- Provided text -
####
Gonzalez’s team wanted to provide an alternative. For c-RFA, providers use needles placed near the sensory nerves around the shoulder and hip joints to deliver radiofrequency, a low-grade current that can stun the nerves, slowing down the pain transmissions to the brain.

To determine c-RFA’s efficacy, the team tested the therapy with 23 people for whom both intra-articular lidocaine-steroid injections and anti-inflammatory pain control were no longer effective – 12 with shoulder pain and 11 with hip pain. They provided treatment for two-to-three weeks after patients received a diagnostic anesthetic nerve block, and patients gave feedback via survey on their pain levels, range-of-motion, and functionality both before and three months after the ablation procedures.

“The patients with shoulder pain had a decrease in pain of 85 percent, and an increase in function of approximately 74 percent,” Gonzalez said. “In patients with hip pain, there was a 70-percent reduction in pain, and a gain in function of approximately 66 percent.”

These results are significant, he said, because they could help patients avoid surgery and could be a pain relief option that helps to reduce the epidemic of opioid addiction.
####
- Provided data -
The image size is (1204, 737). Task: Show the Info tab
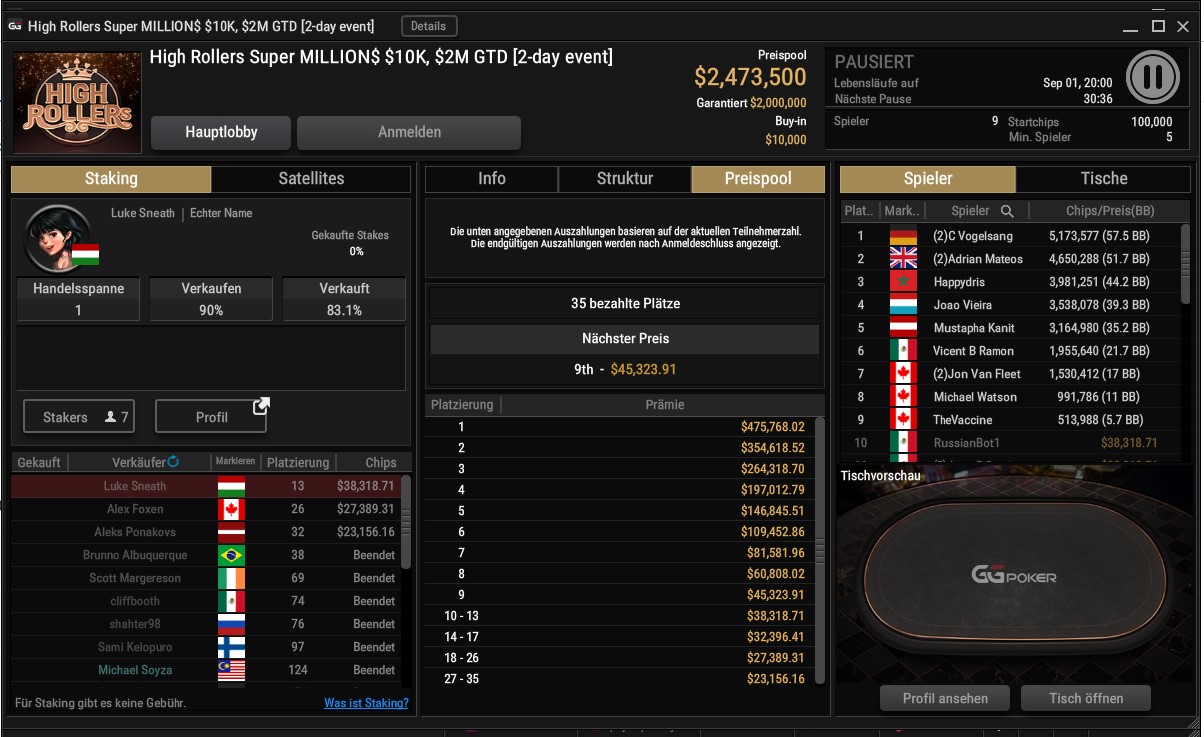tap(492, 179)
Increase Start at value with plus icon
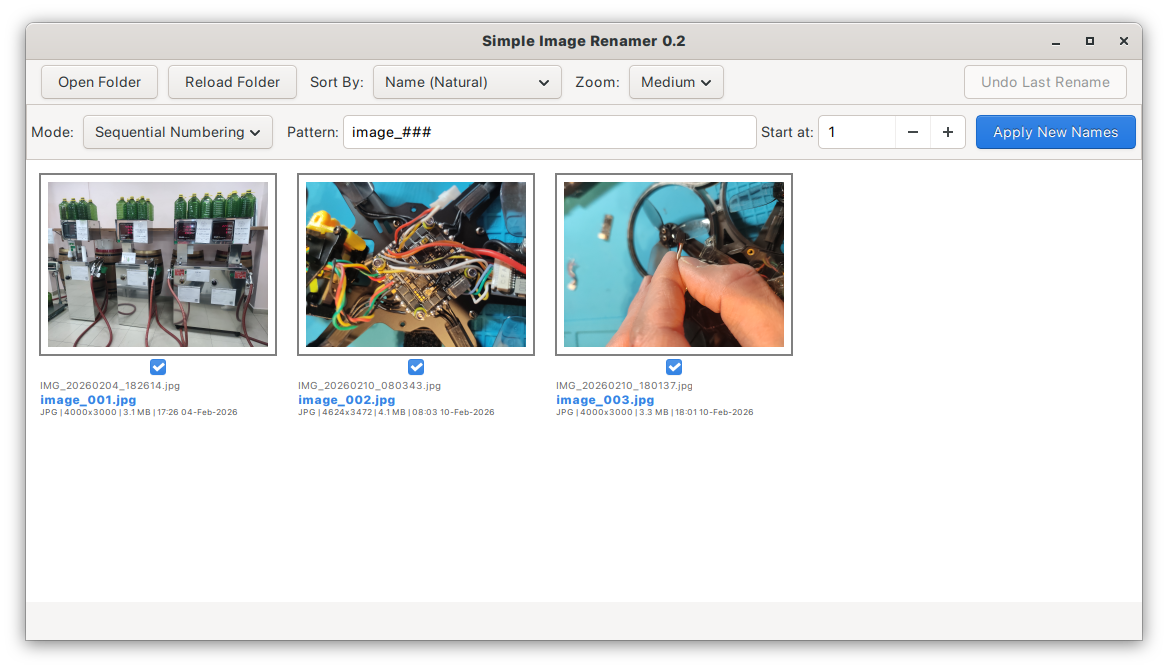1168x669 pixels. pyautogui.click(x=948, y=132)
####
- Tasks and exercises -
a) Return, word for word, the passage from the c-RFA study text that begins with "Gonzalez’s team wanted" and ends with "the ablation procedures.".
b) Supply the next part of the text on the c-RFA shoulder and hip pain study, picking up after its last sentence.

- Responses for each task -
a)
Gonzalez’s team wanted to provide an alternative. For c-RFA, providers use needles placed near the sensory nerves around the shoulder and hip joints to deliver radiofrequency, a low-grade current that can stun the nerves, slowing down the pain transmissions to the brain.

To determine c-RFA’s efficacy, the team tested the therapy with 23 people for whom both intra-articular lidocaine-steroid injections and anti-inflammatory pain control were no longer effective – 12 with shoulder pain and 11 with hip pain. They provided treatment for two-to-three weeks after patients received a diagnostic anesthetic nerve block, and patients gave feedback via survey on their pain levels, range-of-motion, and functionality both before and three months after the ablation procedures.

b)
“This procedure is a last resort for patients who are unable to be physically active and may develop a narcotic addiction,” he said. “Until recently, there was no other alternative for the treatment of patients at the end of the arthritis pathway who do not qualify for surgery or are unwilling to undergo a surgical procedure.”

But, the impact of this therapy does not necessarily stop with shoulder and hip pain, he said. It is possible that c-RFA has applications in oncology and in treating sickle cell anemia-related pain syndrome.

“We’re just scratching the surface here,” he said. “We would like to explore efficacy of the treatment on patients in other settings like trauma, amputations, and especially in cancer patients with metastatic disease.”